■ Stated problem:
Return every line of the records that contains the word "perform".

[Excerpted records start]

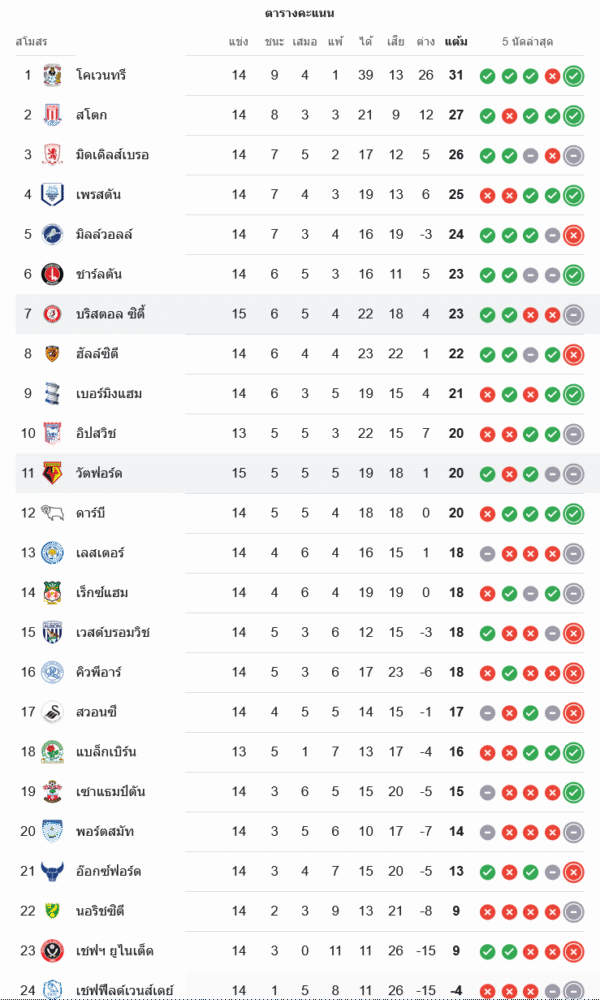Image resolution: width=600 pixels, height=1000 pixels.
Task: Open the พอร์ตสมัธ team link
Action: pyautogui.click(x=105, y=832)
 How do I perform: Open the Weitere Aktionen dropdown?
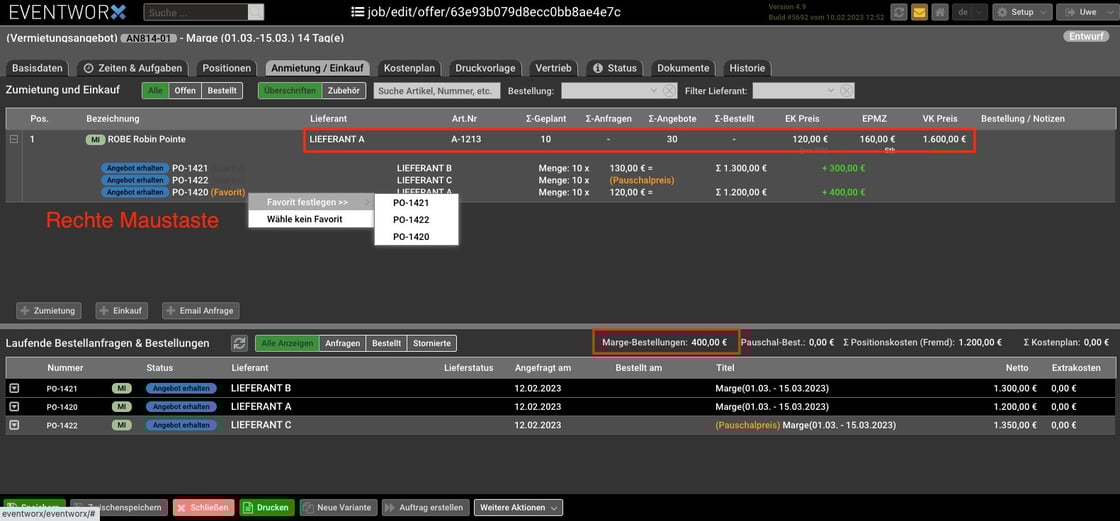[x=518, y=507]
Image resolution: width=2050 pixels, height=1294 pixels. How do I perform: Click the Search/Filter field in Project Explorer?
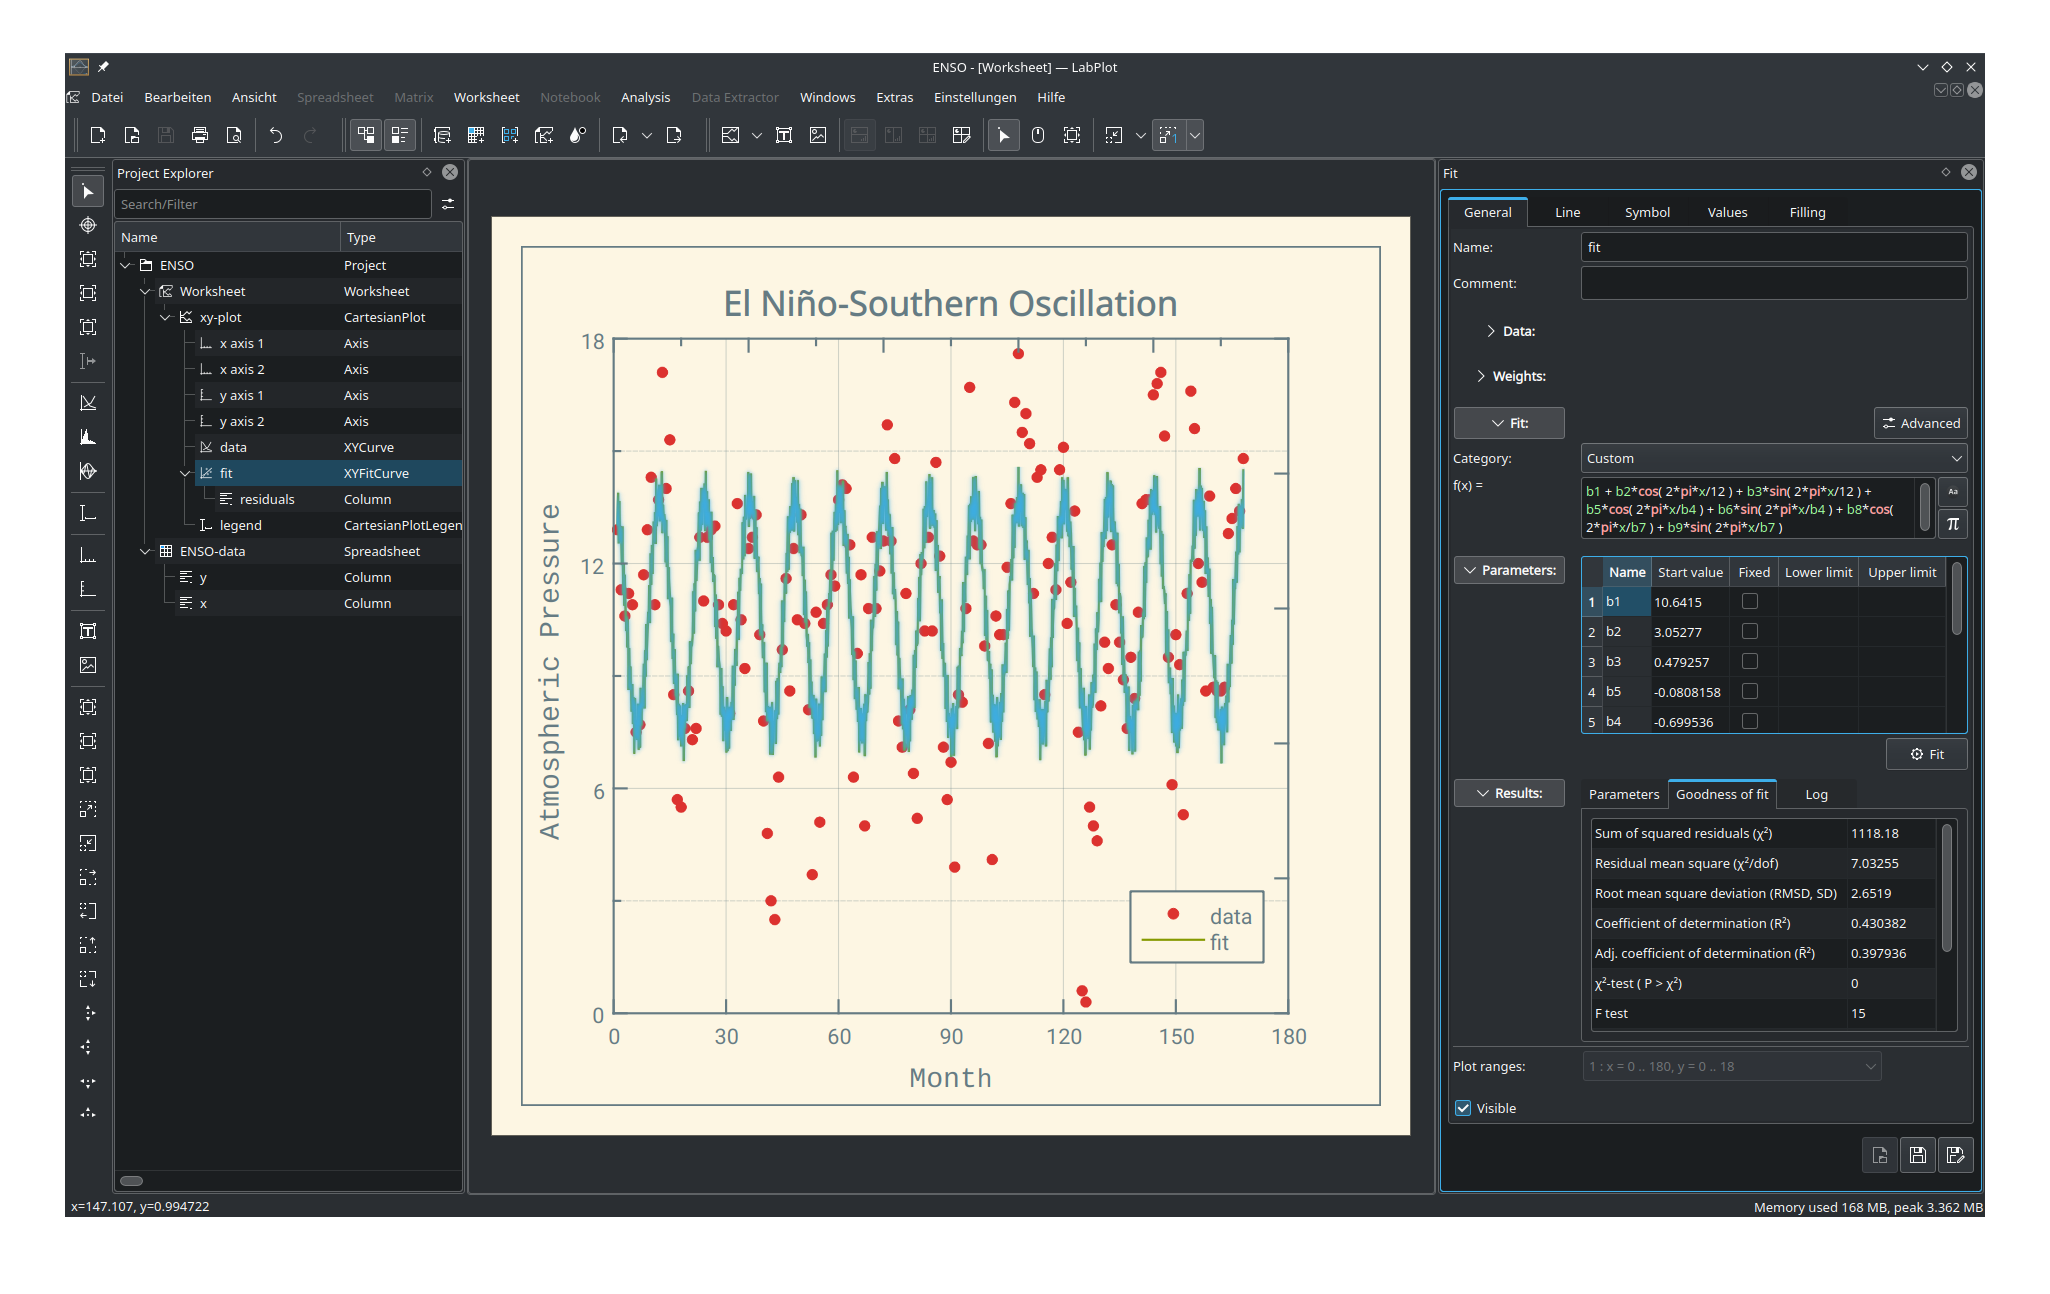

[Excerpted records end]

■ Final result:
 How do I perform: Open the Weitere Aktionen dropdown?
Image resolution: width=2050 pixels, height=1294 pixels. How do I perform: Click the Search/Filter field in Project Explorer?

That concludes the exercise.